**Your task:** Print the items below word for word, starting at the beginning and ending with the line that contains "(308, 352).". Leave the pictures out of your answer.

(Data records)
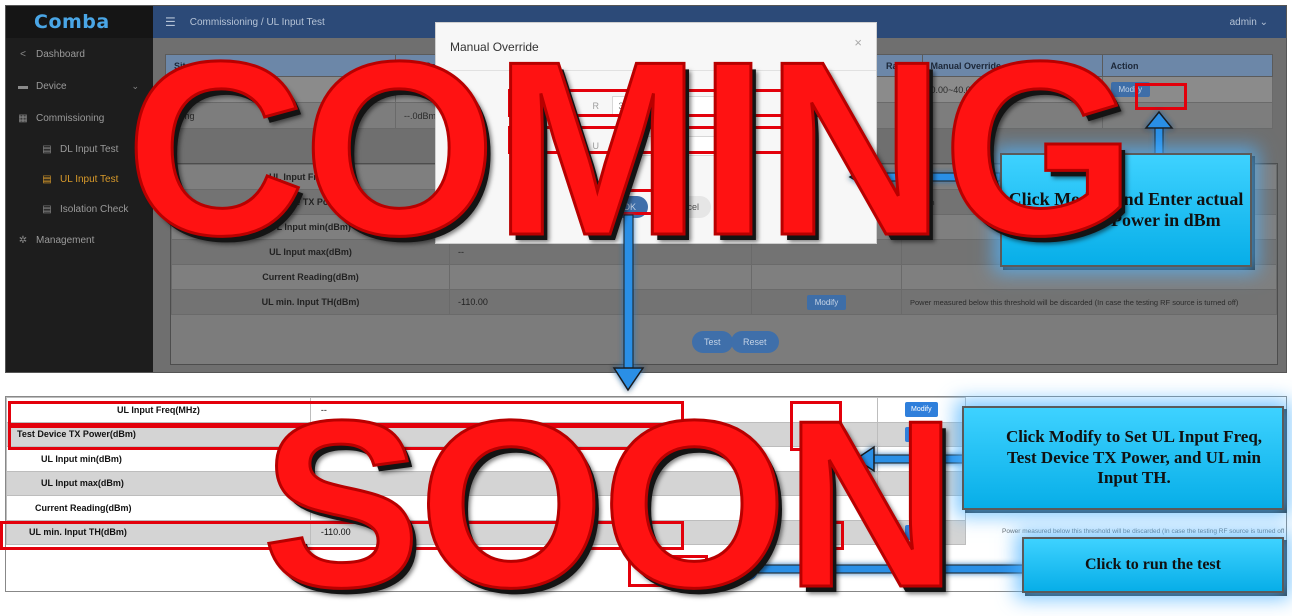 Image resolution: width=1292 pixels, height=616 pixels. I want to click on callout-run-test: Click to run the test, so click(1153, 565).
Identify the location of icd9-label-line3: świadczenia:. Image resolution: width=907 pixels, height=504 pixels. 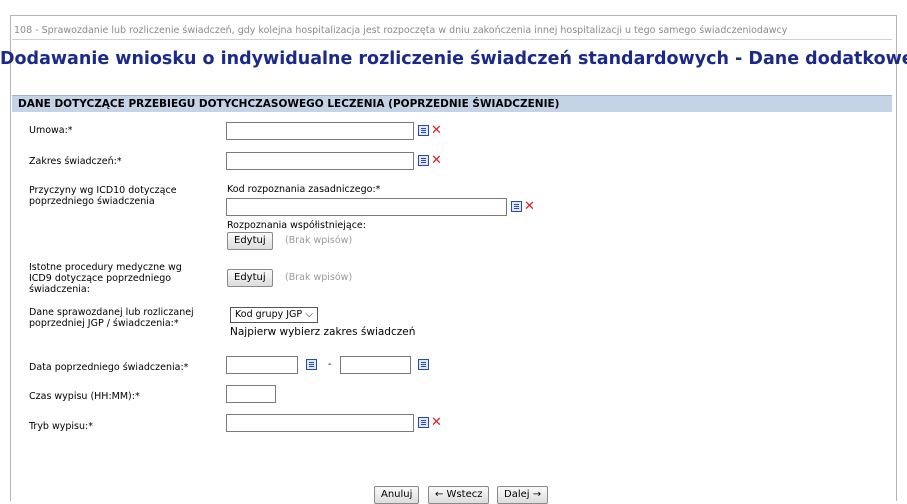
(60, 290).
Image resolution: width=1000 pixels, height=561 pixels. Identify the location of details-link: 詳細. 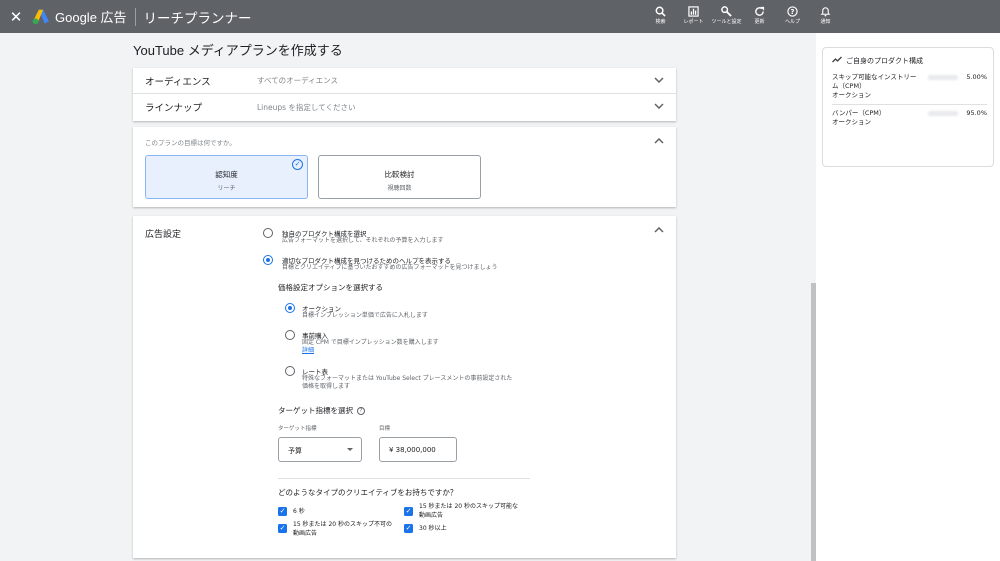
(308, 352).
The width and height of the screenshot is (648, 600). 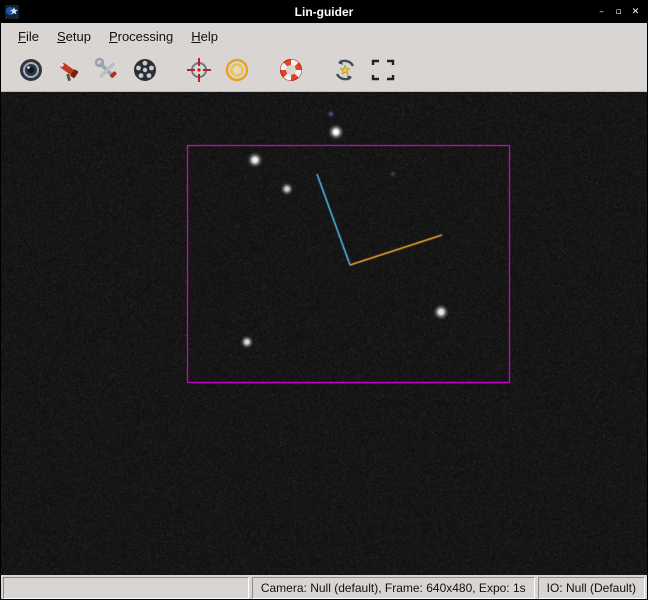 I want to click on window-title: Lin-guider, so click(x=324, y=12).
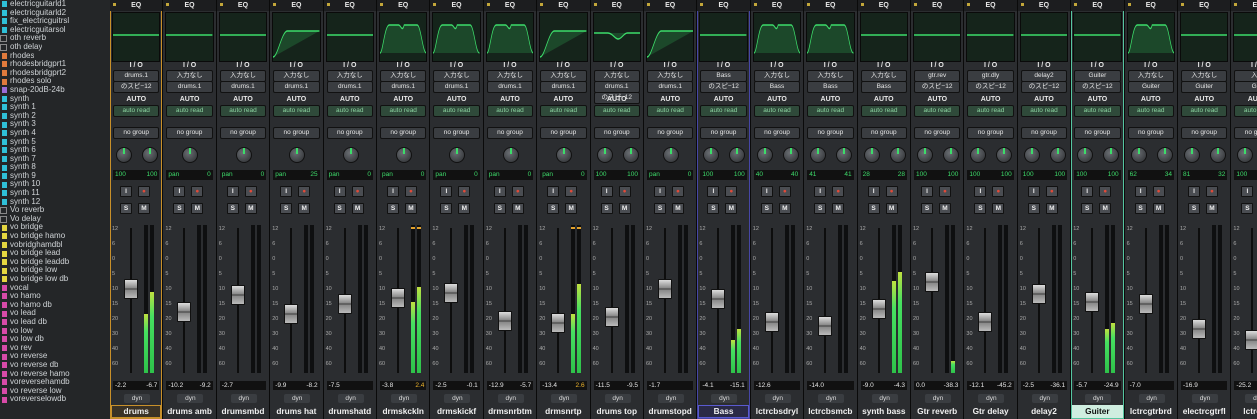 This screenshot has height=419, width=1257. What do you see at coordinates (55, 124) in the screenshot?
I see `track-list-row: synth 3` at bounding box center [55, 124].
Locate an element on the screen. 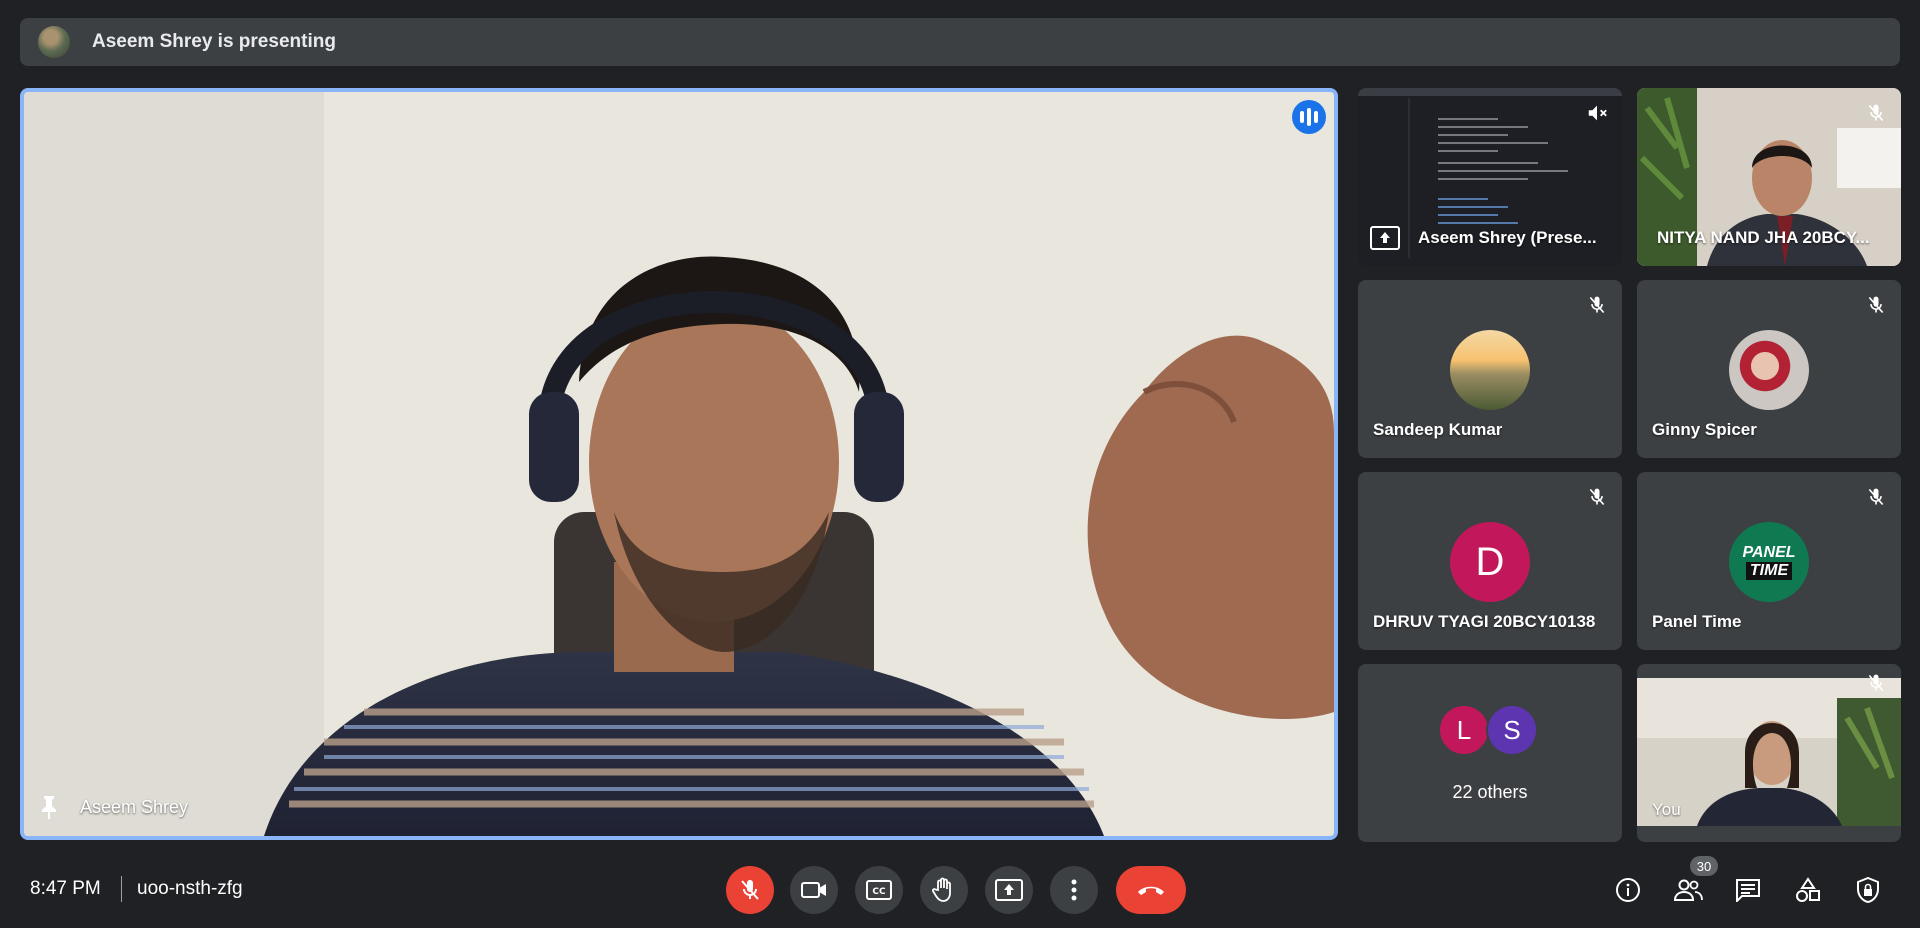 The image size is (1920, 928). more-vert-icon is located at coordinates (1074, 890).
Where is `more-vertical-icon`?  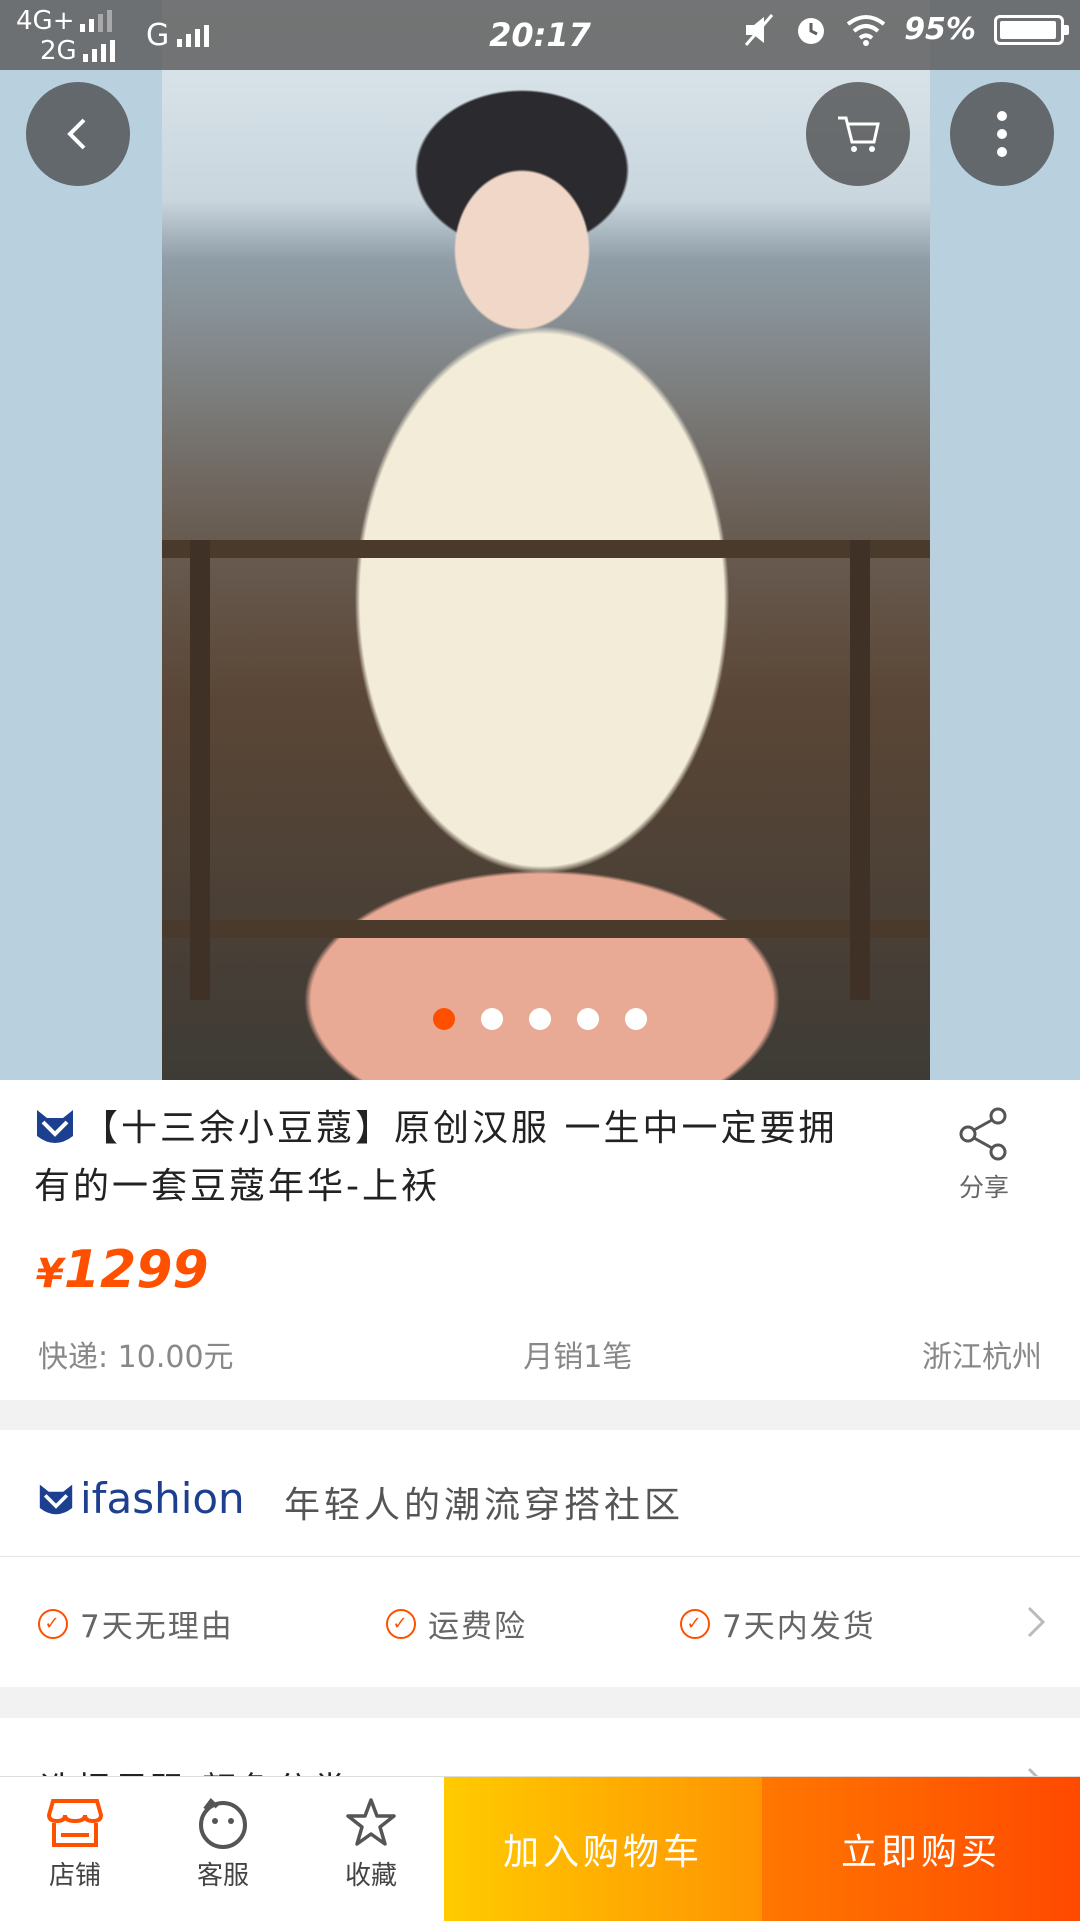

**Output for this task:**
 Image resolution: width=1292 pixels, height=616 pixels. I want to click on callout-run-test: Click to run the test, so click(1153, 565).
Identify the location of icd9-label-line3: świadczenia:. Image resolution: width=907 pixels, height=504 pixels. 
(60, 290).
Image resolution: width=1000 pixels, height=561 pixels. Identify the location of details-link: 詳細. 
(308, 352).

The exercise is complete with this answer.